Instructor Mark Newland, and his students of the Tulalip Construction Training program received the housing materials on May 7 and began construction of two approximately  8’ x 12’ Tiny Houses on May 11, 2015. The homes have no amenities, just an open floor plan. However, residents have a roof over their head, a single window, front door with lock, and a single light switch. Each home also features a state of the art fan to control humidity and keep the homes livable during hot weather.

Each house will take between five and ten days to construct. The homes are basic, but simply having a locked door and a safe place to sleep is a game changer for many homeless citizens.

These houses are being donated to Nickelsville, a homeless encampment in Seattle named after former Seattle Mayor Greg Nickels, in protest to the way he handled the homeless situation.

“Making homelessness criminal, that’s kind of the way a lot of towns go. Running people out of town doesn’t settle the problem. It’s not a human solution. Unfortunately we need a lot more [resources] for the homeless than we have, both here on the reservation and elsewhere too,” explained Sandy Tracy,  Manager of the Tulalip Homeless Shelter, about the stigma that homelessness carries.

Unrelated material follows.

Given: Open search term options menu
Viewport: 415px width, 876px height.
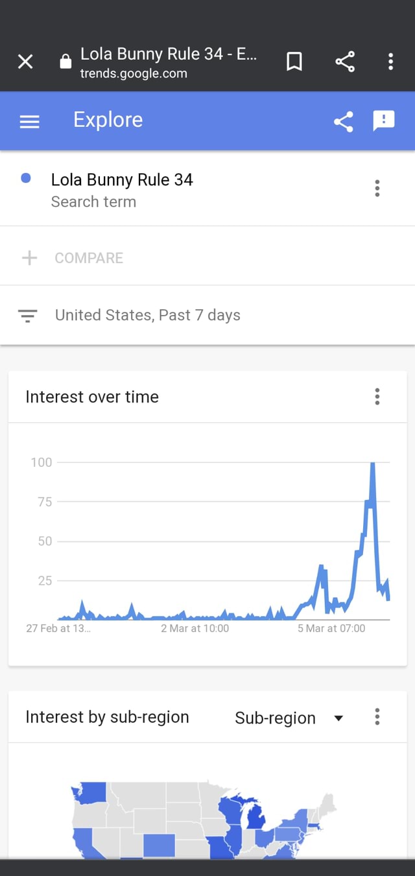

Many of those in need don’t receive help because of perceptions about their character, rather than their situation.

 

The approximately 8’ x 12’ structures each take five to ten days to complete and will be delivered to Nickelsville on June 9. Photo/Mara Hill
The approximately 8’ x 12’ structures each take five to ten days to
complete and will be delivered to Nickelsville on June 9.
Photo/Mara Hill

 

This donation is a great way to remind us of our humanity, that those too are people. It’s a great way to express to another community that we care.

Tribal communities experience homelessness but not always to the point of sleeping under underpasses and camping in the woods. Many tribal members are interrelated, or know each other, so there is more couch-surfing homelessness on Tulalip than in the outside communities.

Tracy called the tiny house movement a useful tool for the homeless.

“I’ve seen the little houses where someone is at least out of the elements and have a good door between them and whoever is wandering around. I think those are very good things.”

The dedication to Nickelsville will be Tuesday June 9, 2015 at 1001 S. Dearborn in the International District of Seattle.

 

Contact Mara Hill, mward@tulaliptribes-nsn.gov

 

Number of Homeless Native American, Black Students in Washington State Increases

Simon Moya-Smith, Indian Country Today 

 

The state of Washington’s Native American and black K-12 students are three times more likely to be homeless than their white peers, a new study finds.

In the 2013-14 school year, 7.6 percent of Native American students in Washington were counted as homeless. Likewise, 7.6 percent of the black students there were also counted as homeless, according to a reportby the state’s Office of Superintendent of Public Instruction.

That same year, Washington’s Hispanic and Latino students suffered a 4.1 percent homelessness rate. In comparison, 2.3 percent of white students were counted as homeless.

The overall percentage of homeless K-12 students throughout the state jumped six points from the previous year, Joseph O’Sullivan of The Seattle Timesreported. During the 2012-13 school year, there were 30,609 homeless students. The next year, there were 32,494.

Elected officials in Washington are struggling with a recent state Supreme Court ruling to fully fund all K-12 schools, which threatens the funding to some social services programs.

“These numbers make it clear that funding education at the expense of the safety net is a false choice,” Rachael Myers, executive director of the The Washington Low Income Housing Alliance, told O’Sullivan in a statement. “Sufficiently funding basic education means funding what children need both inside and outside the classroom.”

Caleb Dunlap, Ojibwe, who worked with Washington’s Native American homeless community for three years as program manager for the Seattle-based Chief Seattle Club, a local nonprofit that works to provide homeless Natives with basic needs and services, told ICTMNhe believes the increase in homeless students is due to the spike in homeless families.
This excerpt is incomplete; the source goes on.